# [Text]
· · · ·

Ah, but the 13-page report says clearly "For Internal Senate Use Only," so it's obviously not a campaign-related document. We particularly liked the report's "key finding" that "Sen. Kerry has a dismal voting record on enforcing existing budget rules."

Of course, even on the odd chance that the senator from Massachusetts were to win, Nickles won't be in the next Congress to consider any policy proposals.

Unfazed by the First Phase

No matter what, the key to most everything is to be confident. For example, voters in Santa Cruz, Calif., are to decide next Tuesday on a 30-year, half-cent sales tax to pay for widening a bottlenecked section of Highway 1 -- not the scenic portion. The road improvement project has been bitterly contested for years, with enviros blocking the proposal, saying it would just lead to more sprawl.

But the highway proposal is now before the voters, along with the sales-tax increase to fund it. One question, of course, is whether that tax would be adequate.

"We're confident that [the sales tax] would fulfill the first phase [of the widening project], though we're not sure what the first phase entails," Karena Pushnik, a regional transportation planner, told the San Francisco Chronicle last week.

That's confidence.

· · · ·

# [Records from a data collection]
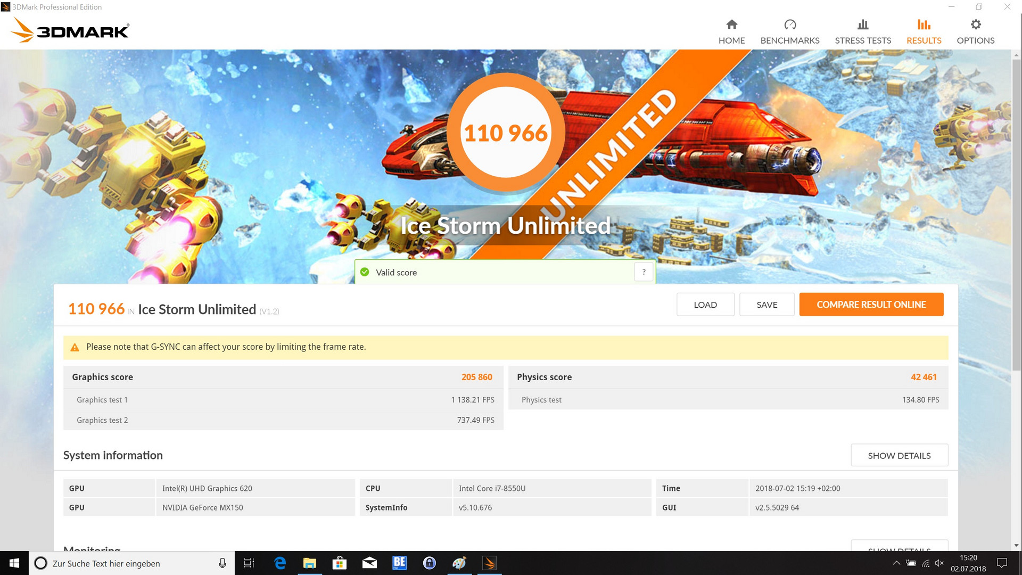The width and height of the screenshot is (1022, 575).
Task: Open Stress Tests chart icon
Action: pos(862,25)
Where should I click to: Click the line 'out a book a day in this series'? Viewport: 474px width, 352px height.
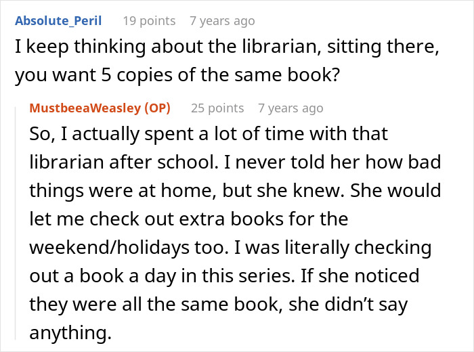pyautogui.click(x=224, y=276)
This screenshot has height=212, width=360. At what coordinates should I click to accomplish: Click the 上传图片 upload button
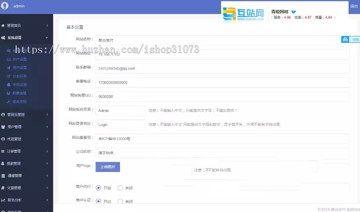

· · · ·

# [Do this]
From the column at the top, write out word for word the passage that begins with the words containing "No matter what, the" and ends with "Chronicle last week.".

# [Reply to the exercise]
No matter what, the key to most everything is to be confident. For example, voters in Santa Cruz, Calif., are to decide next Tuesday on a 30-year, half-cent sales tax to pay for widening a bottlenecked section of Highway 1 -- not the scenic portion. The road improvement project has been bitterly contested for years, with enviros blocking the proposal, saying it would just lead to more sprawl.

But the highway proposal is now before the voters, along with the sales-tax increase to fund it. One question, of course, is whether that tax would be adequate.

"We're confident that [the sales tax] would fulfill the first phase [of the widening project], though we're not sure what the first phase entails," Karena Pushnik, a regional transportation planner, told the San Francisco Chronicle last week.